The sick and suffering
waiting to recover.
The prisoner
waiting to be freed.
All in the expectation that
something is coming, its arrival
an inevitable conclusion.
Unless it doesn’t.

And the certainty that it will come
becomes maybe it will come, as in
when God is less busy with other customers.
Except that it doesn’t, so maybe it will come becomes
it probably won’t happen
because you don’t want to expect too much
and maybe God will finally glance
your way when you stop tapping his shoulder
and go sit in the corner instead. Except that
he doesn’t, and it probably won’t happen
becomes silence. His and now yours.

To wait for something that won’t ever arrive
is the soul stretched on the rack
ever tightening until something tears.
A friend tells you all prayers are answered in the resurrection,
both beautiful and unbearable under the weight
of all the long hours of all the long days stretching before you.

So you go to the stories living on tissue-thin pages
and mouth the ancient names. Abraham, Sarah, Joseph
waited lifetimes in the space between
chapters that speed us all too quickly toward
a resolution they dragged their way to.
The stories don’t us tell what they thought
during all those days in between, what they cried out,
though our own mouths do, our own thoughts,
the longings we have learned to bury deep
like the thirsty roots of a tree in dry land, not knowing
when the storm clouds gathering will release
all their darkness into quenching rain.

One Week After Resurrection Sunday

12 Sunday Apr 2015

Posted by K.Lo in poetry

≈ 4 Comments

The rose bushes are in full bloom
in a frilly abundance that would border on shameless if they weren’t
so beautiful.  If they weren’t so perfectly crafted to make
you sigh, like the bee so drunk with nectar he can’t even fly
straight, but does a kind of airborne stagger.

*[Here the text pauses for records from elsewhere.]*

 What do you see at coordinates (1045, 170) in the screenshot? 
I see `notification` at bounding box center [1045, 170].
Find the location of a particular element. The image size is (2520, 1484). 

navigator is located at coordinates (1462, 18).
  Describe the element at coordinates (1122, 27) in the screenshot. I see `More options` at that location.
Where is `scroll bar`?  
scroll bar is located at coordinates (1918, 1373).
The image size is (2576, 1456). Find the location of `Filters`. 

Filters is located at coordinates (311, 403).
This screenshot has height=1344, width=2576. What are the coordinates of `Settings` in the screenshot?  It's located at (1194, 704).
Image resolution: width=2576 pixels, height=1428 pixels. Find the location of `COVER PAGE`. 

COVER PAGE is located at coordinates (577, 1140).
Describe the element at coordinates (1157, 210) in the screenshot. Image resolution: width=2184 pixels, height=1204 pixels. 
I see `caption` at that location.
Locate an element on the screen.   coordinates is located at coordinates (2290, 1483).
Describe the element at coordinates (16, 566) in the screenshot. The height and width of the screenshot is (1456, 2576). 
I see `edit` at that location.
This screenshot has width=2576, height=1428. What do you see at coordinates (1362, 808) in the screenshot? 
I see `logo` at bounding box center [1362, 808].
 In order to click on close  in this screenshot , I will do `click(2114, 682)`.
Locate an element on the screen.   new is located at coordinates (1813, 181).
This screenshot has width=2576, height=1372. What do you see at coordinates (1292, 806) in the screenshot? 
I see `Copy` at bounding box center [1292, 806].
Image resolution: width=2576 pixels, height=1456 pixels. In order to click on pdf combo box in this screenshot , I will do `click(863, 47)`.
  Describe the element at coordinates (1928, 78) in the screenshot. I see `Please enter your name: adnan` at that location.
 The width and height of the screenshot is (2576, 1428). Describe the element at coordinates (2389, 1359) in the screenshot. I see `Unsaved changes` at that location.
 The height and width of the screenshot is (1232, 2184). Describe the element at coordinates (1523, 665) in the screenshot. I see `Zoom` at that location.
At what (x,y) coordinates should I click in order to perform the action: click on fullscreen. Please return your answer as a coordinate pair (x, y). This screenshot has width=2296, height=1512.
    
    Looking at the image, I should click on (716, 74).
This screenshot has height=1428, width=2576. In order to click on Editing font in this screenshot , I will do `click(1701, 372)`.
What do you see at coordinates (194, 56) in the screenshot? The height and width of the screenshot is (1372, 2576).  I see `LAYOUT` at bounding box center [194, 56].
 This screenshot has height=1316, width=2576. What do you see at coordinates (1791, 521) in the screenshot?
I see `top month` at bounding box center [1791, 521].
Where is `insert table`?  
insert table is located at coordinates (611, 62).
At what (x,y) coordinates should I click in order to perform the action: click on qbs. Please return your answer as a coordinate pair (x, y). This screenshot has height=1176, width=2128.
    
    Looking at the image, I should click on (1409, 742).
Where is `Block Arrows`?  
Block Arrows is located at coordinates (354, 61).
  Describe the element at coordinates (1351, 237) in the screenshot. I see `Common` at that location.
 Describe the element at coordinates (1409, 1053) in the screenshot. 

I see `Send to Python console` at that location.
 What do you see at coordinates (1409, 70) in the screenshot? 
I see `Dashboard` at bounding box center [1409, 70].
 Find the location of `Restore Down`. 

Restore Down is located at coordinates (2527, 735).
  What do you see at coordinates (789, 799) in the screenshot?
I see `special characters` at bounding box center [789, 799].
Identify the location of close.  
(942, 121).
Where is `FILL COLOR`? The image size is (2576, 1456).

It will not last, of course.  Tiny stick bugs already cling
to the pale undersides of petals, their microscopic jaws working.
The summer sun will scorch the edges black, and fall
will rust the leaves, the months diminishing
each bush until the day I cut them all down,
stripping away the few rain-soaked buds that lack
the strength to open.

My father, whose body is becoming a stiffening husk
that other hands now bathe and dress,
tells me how at his college in Taiwan the students would gather
in the courtyard every Friday night to play records
borrowed from the American Embassy.

They would set up the record player and the oversized speakers.
They would hand out programs and play Beethoven,
Mozart, Tchaikovsky, and Bach,
all of them perched in silence, their heads tilted with listening.

After the cutting down, Lord, this is what I imagine,
the mercy hoped for in the blade—
my father once again that rapt young man,
every nerve and cell alive and singing.